The establishment of a prepaid card program would however depend on the approval by the parliament since it would then be an annual loan for an amount of one billion dollars from the Bank of Lebanon against 6 currently. . This program would be aimed at 800,000 families now.

In fact, more than 65% of the population would be today living below the poverty line, that is to say on less than 6 dollars a day. The inflation rate would have even reached 155% during the year 2020, the prices of certain essential but not subsidized products having even reached an increase of 400%, while the Lebanese pound would have lost more than 90% of its value. since October 2019.
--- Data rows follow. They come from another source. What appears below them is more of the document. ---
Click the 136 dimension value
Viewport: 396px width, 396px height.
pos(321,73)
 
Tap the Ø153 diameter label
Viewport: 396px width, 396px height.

Last March, the outgoing Minister of Finance Ghazi Wazni, for his part, estimated that it would be a question of reducing the number of subsidized products from 300 to 100 products, reducing the subsidies granted to the purchase of fuels and drugs and introduce a ration card for 800,000 families, leading to an annual reduction in half of the current subsidies, which would drop from 6 to 3 billion dollars.

The establishment of a prepaid card program would, however, be subject to parliamentary approval.

The creation of this rescue net program to replace the subsidy program was adopted by the Lebanese parliament on March 12 and signed by the President of the Republic on April 8 before being published in the official journal.

This program aims to set up a prepaid payment card which would thus be given to households vulnerable to the economic crisis. They would thus receive 100,000 pounds per month per person for about a year, wanted the Bank of Lebanon while the World Bank had indicated that it required that these sums be made available at the real rate of the local currency.

50% of the fuel subsidy program

Fuels alone represent 50% of the Bank of Lebanon’s subsidy program, said the outgoing energy minister. Despite an increase in the price of gasoline by more than 50% in Lebanon, a can of gasoline costs around three dollars while in Syria, the same can cost between 7 and 13 dollars, leading to trafficking between 2 countries.